### Text section
__________________________________________________
24.6.20

Jesus Versus Scripture?

Tuesday, June 23


Read John 5:45-47. What powerful message does Jesus give us here about His relationship to the Bible?

Some people claim that when Jesus spoke He put His words in stark contrast to the words of Scripture, as we find them in the Old Testament. They say that the words of Jesus are even elevated above the words of Scripture.

In the New Testament, we read that Jesus said: “Ye have heard that it hath been said … But I say unto you …” (Matthew 5:43, 44; compare with Matthew 5:21, 2227, 2833, 3438, 39). When Jesus said these famous words in the Sermon on the Mount, He was not trying to abandon or abolish the Old Testament, as some interpreters claim. Instead, He responded to various interpretations of Scripture and to oral traditions that were used by some interpreters of His day to justify behavior toward other people that God did not condone and never commanded, like hating your enemy (see Matthew 5:43).

Jesus did not abolish the Old Testament in any way or in any degree lessen its authority. The opposite is true. It was the Old Testament that, indeed, proves who He is. Instead, He intensified the meaning of the Old Testament statements by pointing us to God’s original intentions.

To use Jesus’ authority to disqualify Holy Scripture or to denigrate some parts of the Bible as uninspired is perhaps one of the subtlest, and yet most dangerous, criticisms of Scripture, because it is done in the very name of Jesus. We have Jesus’ example of how much authority He gave to the Scriptures, which, in His day, consisted of the Old Testament only. What more evidence do we need about how we should view the Old Testament, as well?

Far from weakening the authority of Scripture, Jesus consistently upheld Scripture as a reliable and trustworthy guide. In fact, He unambiguously states in the very same Sermon on the Mount: “think not that I am come to destroy the law, or the prophets: I am not come to destroy, but to fulfil.” (Matthew 5:17). And He continues to say that "whosoever therefore shall break one of these least commandments, and shall teach men so, he shall be called the least in the kingdom of heaven” (Matthew 5:19).

What are some of the key doctrines that, to this day, find their grounding in the Old Testament? Think, for example, of Creation (Genesis 1-2) and the Fall (Genesis 3). What other crucial Christian truths do we find in the Old Testament that are later amplified in the New Testament?
__________________________________________________
### Records shown
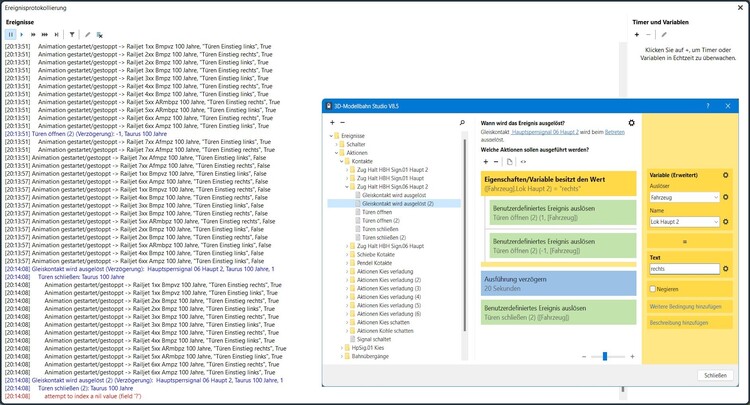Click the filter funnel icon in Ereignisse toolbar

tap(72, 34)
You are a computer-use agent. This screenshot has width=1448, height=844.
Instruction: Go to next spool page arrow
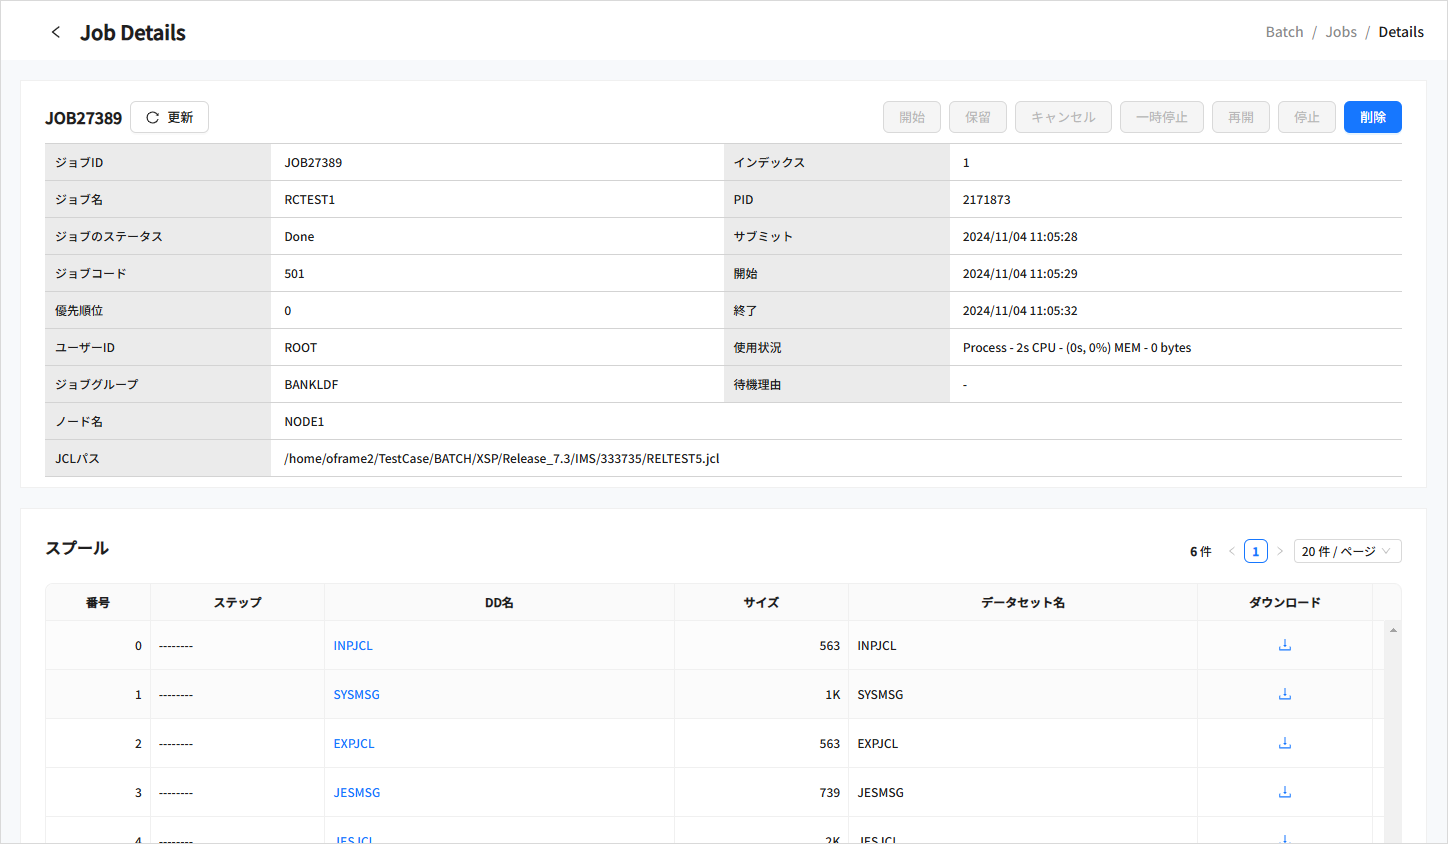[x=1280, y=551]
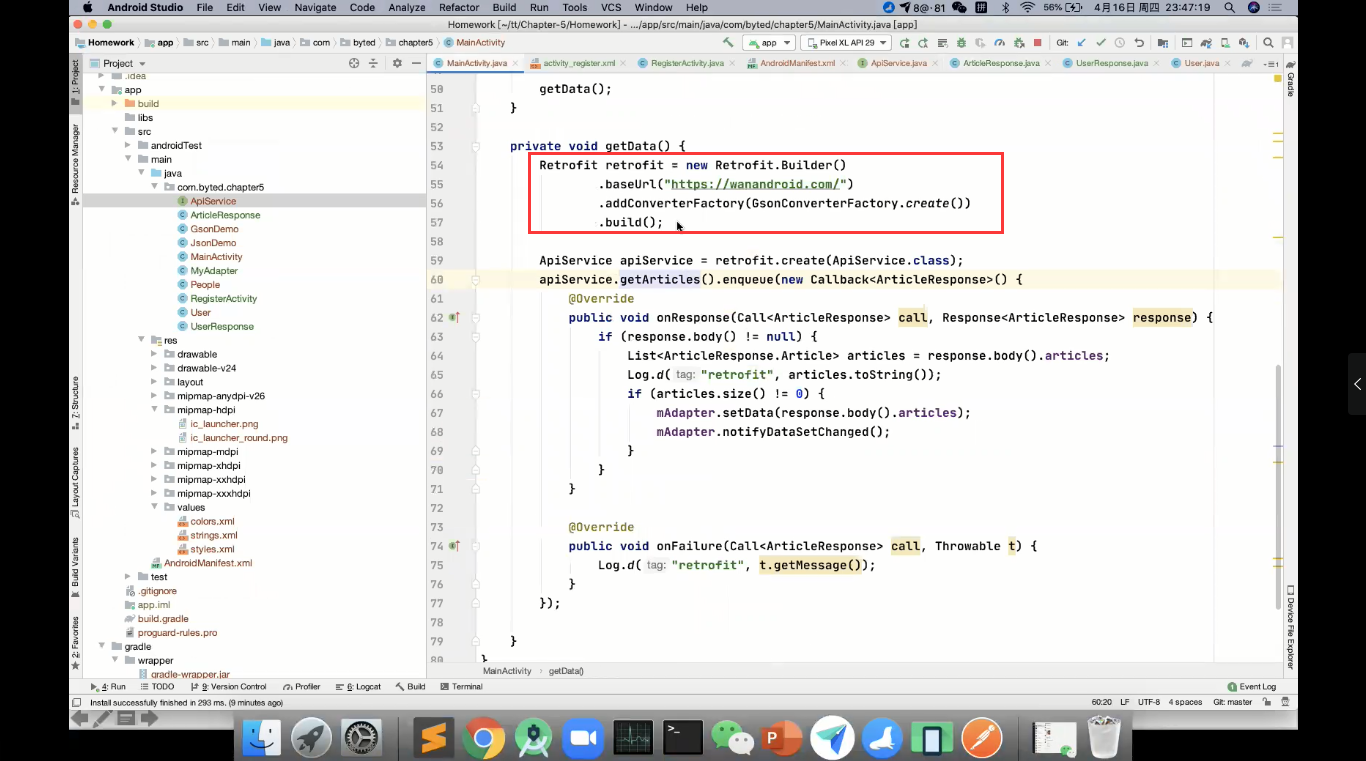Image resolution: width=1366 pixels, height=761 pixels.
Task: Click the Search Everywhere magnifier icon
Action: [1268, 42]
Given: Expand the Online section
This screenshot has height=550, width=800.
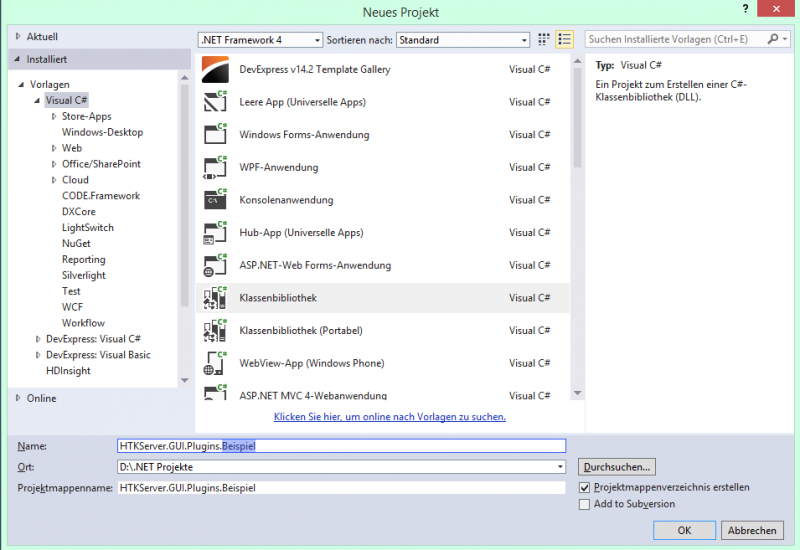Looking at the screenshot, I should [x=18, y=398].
__________________________________________________
Translate this sentence from the text on Jesus and Scripture into Spanish: "Jesus did not abolish the Old Testament in any way or in any degree lessen its authority." Rely on the text alone.

### Result for this task
Jesús no abolió el Antiguo Testamento de ninguna manera ni disminuyó en ningún grado su autoridad.